What you will do.
Copy out the lines of the records below, unchanged, from the line containing "This screenshot has width=712, height=550." through the line containing "(90, 1012).". Include both of those lines and nothing else.

········

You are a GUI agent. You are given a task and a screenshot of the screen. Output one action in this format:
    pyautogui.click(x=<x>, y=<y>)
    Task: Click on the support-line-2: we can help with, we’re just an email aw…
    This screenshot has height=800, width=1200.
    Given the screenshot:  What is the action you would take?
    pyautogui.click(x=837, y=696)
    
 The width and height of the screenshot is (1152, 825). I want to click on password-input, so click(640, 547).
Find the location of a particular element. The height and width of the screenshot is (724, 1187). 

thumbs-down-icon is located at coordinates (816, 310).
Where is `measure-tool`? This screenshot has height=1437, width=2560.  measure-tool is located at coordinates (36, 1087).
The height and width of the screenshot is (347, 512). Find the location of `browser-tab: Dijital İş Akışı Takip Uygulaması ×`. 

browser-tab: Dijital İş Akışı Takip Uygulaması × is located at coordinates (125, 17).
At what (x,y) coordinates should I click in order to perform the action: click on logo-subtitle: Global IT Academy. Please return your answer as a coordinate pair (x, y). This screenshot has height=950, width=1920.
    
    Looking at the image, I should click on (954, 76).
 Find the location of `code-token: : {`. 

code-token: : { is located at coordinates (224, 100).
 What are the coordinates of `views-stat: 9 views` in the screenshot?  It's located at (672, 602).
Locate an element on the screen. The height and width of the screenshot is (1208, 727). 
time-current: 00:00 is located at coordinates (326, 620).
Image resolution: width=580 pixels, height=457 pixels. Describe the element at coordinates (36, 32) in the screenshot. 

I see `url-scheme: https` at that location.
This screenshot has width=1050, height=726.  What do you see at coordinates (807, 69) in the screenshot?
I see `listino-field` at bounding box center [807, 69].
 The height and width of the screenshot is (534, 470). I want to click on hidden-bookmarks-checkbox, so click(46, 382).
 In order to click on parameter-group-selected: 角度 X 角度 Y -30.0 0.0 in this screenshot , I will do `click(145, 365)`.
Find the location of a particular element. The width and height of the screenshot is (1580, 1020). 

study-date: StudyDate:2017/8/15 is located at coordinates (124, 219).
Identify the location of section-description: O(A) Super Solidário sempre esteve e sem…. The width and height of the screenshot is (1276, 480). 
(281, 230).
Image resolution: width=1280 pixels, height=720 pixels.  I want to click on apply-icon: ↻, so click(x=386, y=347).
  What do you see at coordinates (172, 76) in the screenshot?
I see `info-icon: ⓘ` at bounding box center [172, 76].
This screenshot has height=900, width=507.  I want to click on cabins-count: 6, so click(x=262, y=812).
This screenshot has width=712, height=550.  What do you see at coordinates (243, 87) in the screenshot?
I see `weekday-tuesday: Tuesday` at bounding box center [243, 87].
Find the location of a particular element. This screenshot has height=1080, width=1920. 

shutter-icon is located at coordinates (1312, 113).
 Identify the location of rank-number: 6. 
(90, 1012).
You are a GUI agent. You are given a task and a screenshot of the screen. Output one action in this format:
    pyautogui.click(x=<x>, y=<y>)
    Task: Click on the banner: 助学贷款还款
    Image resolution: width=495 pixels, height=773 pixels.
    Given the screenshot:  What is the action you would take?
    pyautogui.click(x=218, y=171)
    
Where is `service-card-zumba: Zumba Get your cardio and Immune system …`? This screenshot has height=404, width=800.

········

Answer to this problem.
This screenshot has width=712, height=550.  What do you see at coordinates (243, 87) in the screenshot?
I see `weekday-tuesday: Tuesday` at bounding box center [243, 87].
Find the location of a particular element. This screenshot has height=1080, width=1920. 

shutter-icon is located at coordinates (1312, 113).
 Identify the location of rank-number: 6. 
(90, 1012).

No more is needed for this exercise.